**What to produce:** From the line with "诗人 (257, 1936)" to the final line of the records, reproduce every line exactly and only those lines.

**Input for this task:**
◇ ◇ ◇
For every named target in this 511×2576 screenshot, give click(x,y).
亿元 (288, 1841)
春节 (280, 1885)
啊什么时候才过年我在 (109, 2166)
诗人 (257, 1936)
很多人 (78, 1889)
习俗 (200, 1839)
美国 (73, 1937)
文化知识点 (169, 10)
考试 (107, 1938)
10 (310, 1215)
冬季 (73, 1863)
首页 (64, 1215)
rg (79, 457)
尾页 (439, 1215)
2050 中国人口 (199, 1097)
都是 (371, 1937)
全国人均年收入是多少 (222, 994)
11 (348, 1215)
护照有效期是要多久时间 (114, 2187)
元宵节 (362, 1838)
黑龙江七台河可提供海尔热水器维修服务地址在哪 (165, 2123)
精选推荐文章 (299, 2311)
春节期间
◇ ◇ ◇
**Exercise result:**
诗人 (257, 1936)
很多人 (78, 1889)
习俗 (200, 1839)
美国 (73, 1937)
文化知识点 (169, 10)
考试 (107, 1938)
10 (310, 1215)
冬季 (73, 1863)
首页 (64, 1215)
rg (79, 457)
尾页 (439, 1215)
2050 中国人口 (199, 1097)
都是 (371, 1937)
全国人均年收入是多少 (222, 994)
11 (348, 1215)
护照有效期是要多久时间 (114, 2187)
元宵节 (362, 1838)
黑龙江七台河可提供海尔热水器维修服务地址在哪 (165, 2123)
精选推荐文章 (299, 2311)
春节期间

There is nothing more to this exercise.